**The problem**. Using the word "agent" as the filter, copy each matching line from the records.

(Stored dataset items)
§
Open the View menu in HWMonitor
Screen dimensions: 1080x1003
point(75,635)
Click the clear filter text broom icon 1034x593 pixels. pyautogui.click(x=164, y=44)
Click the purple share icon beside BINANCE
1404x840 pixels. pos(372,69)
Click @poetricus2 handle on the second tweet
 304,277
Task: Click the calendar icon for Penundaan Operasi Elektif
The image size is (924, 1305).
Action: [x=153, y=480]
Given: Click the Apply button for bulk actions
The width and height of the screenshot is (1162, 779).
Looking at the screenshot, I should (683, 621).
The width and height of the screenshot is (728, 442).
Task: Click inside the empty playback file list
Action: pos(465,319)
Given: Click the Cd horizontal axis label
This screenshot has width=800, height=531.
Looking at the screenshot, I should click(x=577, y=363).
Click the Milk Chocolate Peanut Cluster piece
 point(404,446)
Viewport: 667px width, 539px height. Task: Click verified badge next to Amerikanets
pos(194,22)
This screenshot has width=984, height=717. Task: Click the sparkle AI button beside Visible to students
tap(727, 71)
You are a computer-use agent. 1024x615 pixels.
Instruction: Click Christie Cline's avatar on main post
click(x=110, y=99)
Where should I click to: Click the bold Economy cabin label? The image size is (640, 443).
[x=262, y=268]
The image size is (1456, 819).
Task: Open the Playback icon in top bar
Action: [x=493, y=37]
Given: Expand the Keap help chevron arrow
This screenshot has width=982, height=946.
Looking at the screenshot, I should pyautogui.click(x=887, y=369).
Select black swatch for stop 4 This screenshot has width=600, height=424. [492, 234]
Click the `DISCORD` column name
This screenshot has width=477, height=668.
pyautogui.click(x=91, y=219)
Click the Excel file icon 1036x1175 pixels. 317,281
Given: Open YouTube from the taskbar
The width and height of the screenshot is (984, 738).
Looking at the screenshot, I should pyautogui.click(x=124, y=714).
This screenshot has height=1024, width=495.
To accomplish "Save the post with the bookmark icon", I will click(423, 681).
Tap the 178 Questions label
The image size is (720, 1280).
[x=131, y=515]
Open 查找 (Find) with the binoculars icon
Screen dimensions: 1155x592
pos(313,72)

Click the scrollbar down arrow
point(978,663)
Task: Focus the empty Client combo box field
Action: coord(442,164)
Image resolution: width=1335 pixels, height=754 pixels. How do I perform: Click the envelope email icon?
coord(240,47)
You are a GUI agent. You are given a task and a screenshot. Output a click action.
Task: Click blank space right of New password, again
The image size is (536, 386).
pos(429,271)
§
**Answer to this exercise**.
You are a computer-use agent. 1024x615 pixels.
You are a GUI agent. You are given a task and a screenshot. Output a click action.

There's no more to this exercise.